_LISTED RECORDS_.
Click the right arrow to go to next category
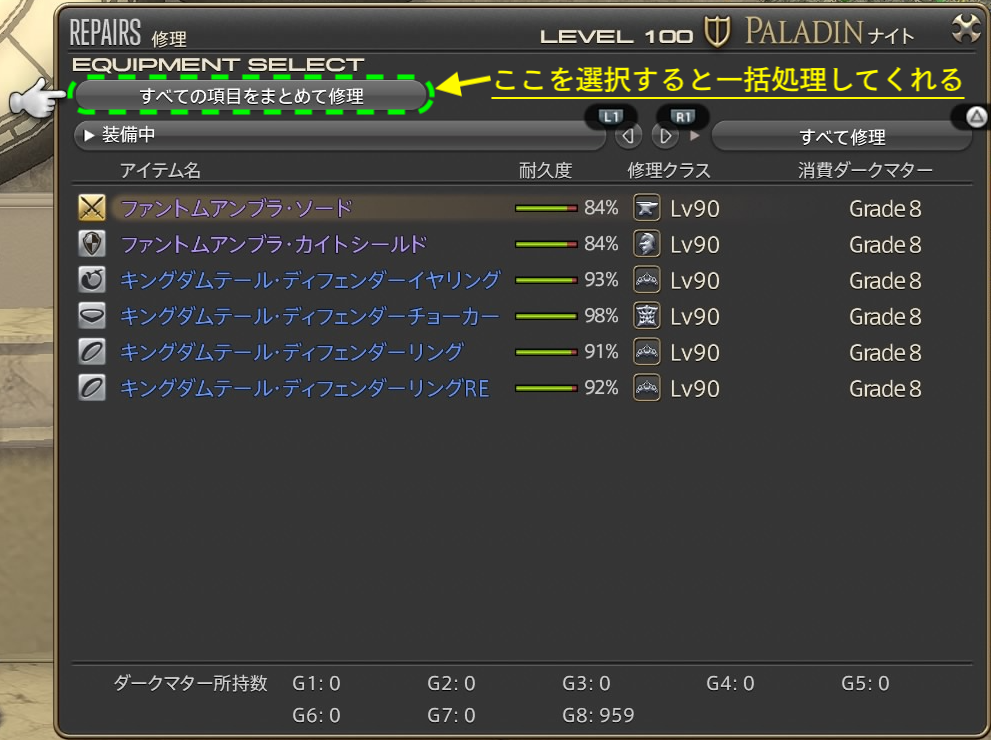This screenshot has height=740, width=991. click(x=665, y=136)
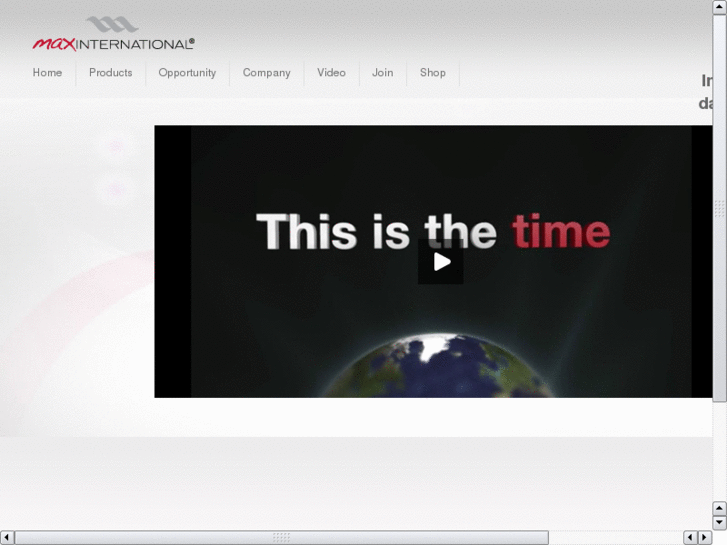Click the up arrow at vertical scrollbar bottom
The image size is (727, 545).
719,508
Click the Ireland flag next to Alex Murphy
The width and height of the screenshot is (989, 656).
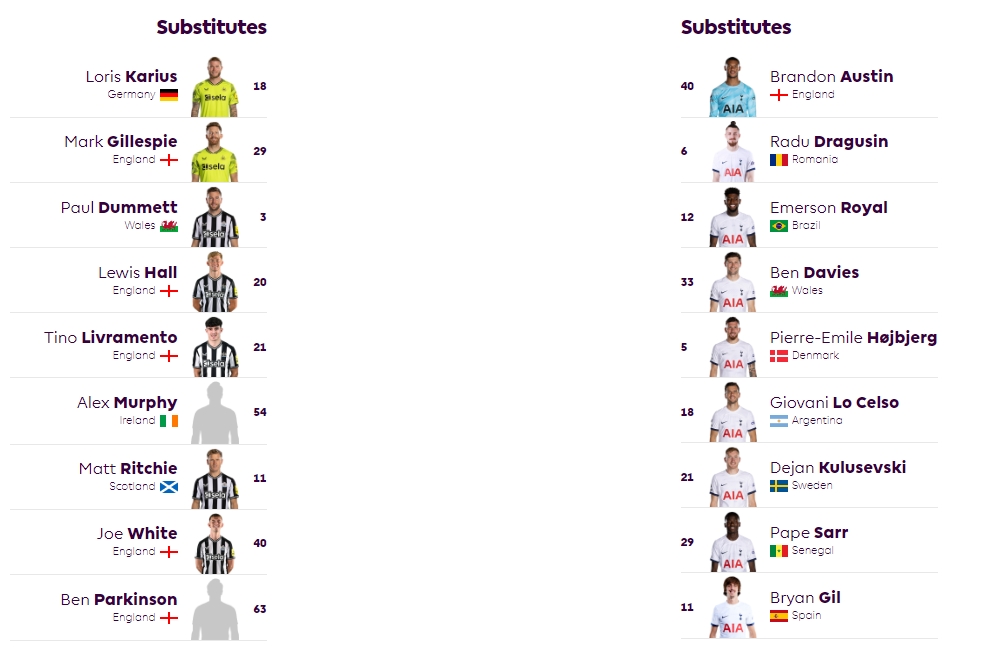(168, 421)
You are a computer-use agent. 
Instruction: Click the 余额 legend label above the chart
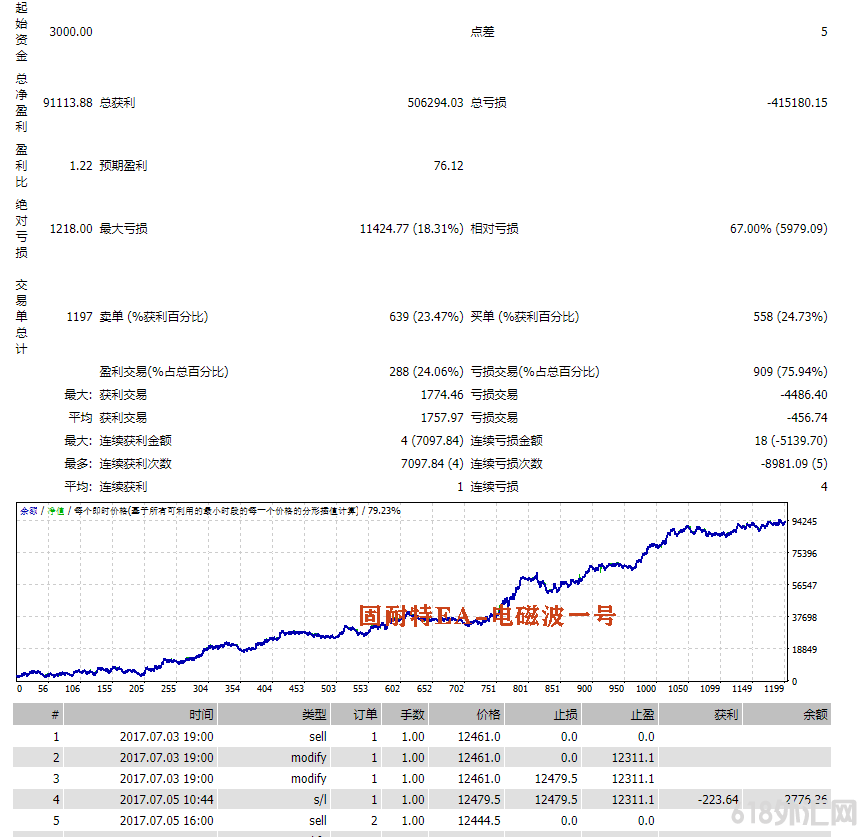(x=28, y=511)
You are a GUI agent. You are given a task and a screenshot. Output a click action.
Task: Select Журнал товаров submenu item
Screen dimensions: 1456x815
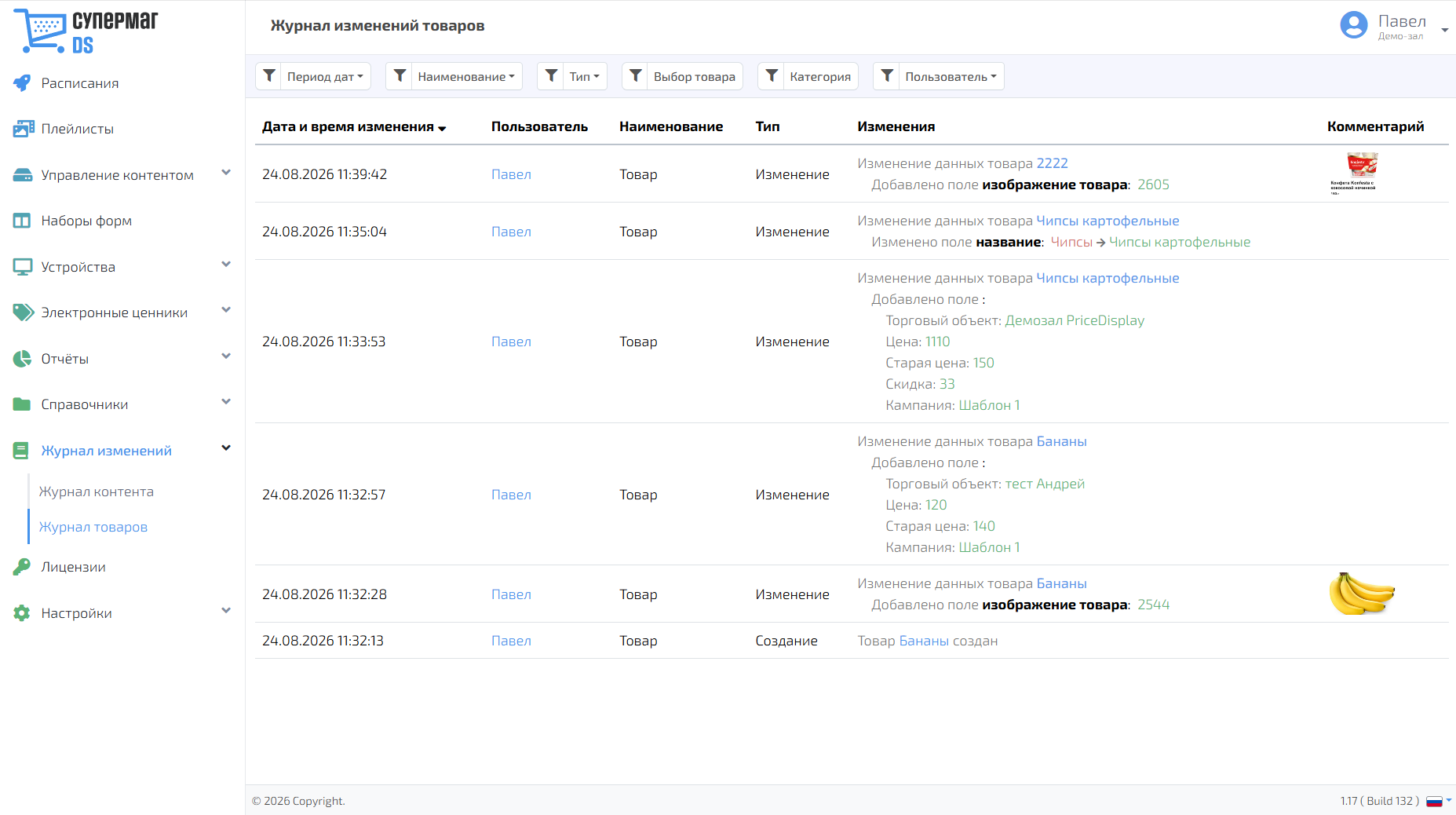coord(93,527)
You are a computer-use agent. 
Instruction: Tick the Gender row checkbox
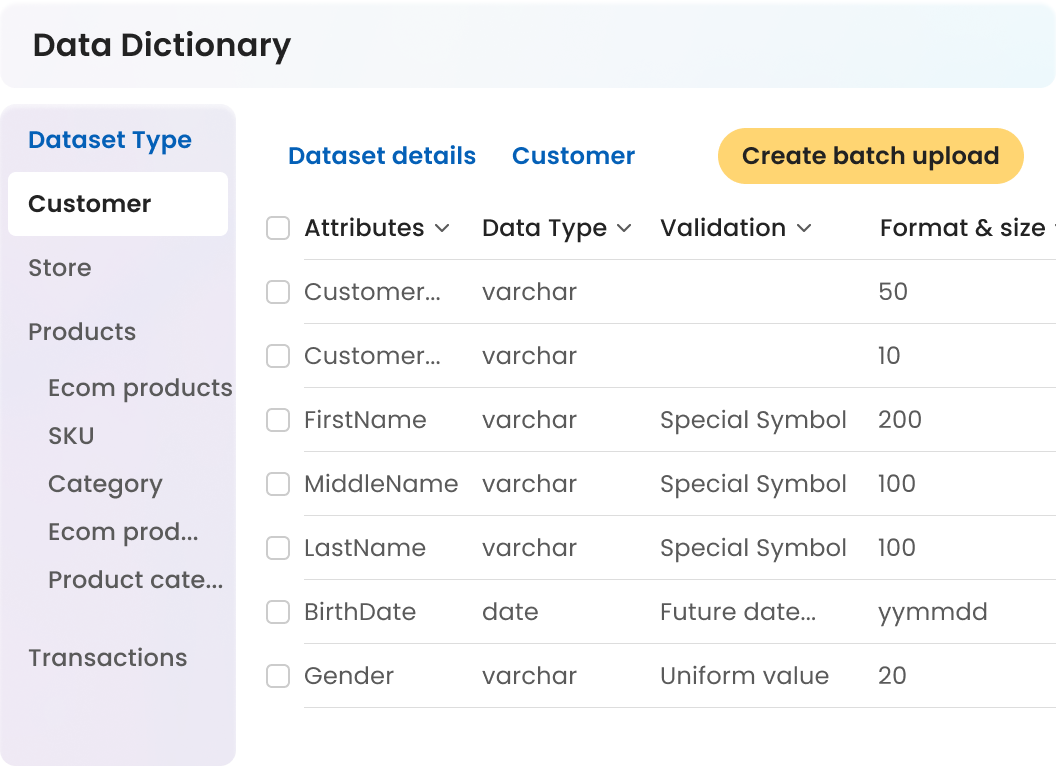pyautogui.click(x=278, y=676)
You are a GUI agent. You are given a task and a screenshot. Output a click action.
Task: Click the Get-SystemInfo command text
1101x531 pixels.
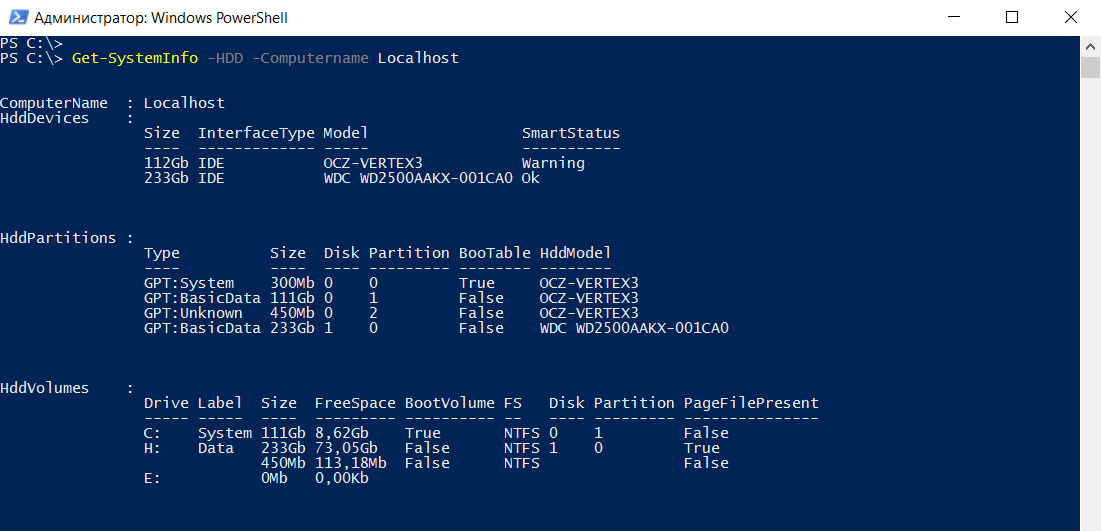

_WHAT YOU NEED TO DO_. Only exact repeats of the lines from the one containing "Screen dimensions: 1456x815" through the end of the listing above are wanted here; pictures are not.

_ANSWER FOR THE TASK_.
Screen dimensions: 1456x815
coord(93,527)
You are a computer-use agent. 
Instruction: Tick the Gender row checkbox
pyautogui.click(x=278, y=676)
You are a GUI agent. You are given a task and a screenshot. Output a click action.
Task: Click the Get-SystemInfo command text
1101x531 pixels.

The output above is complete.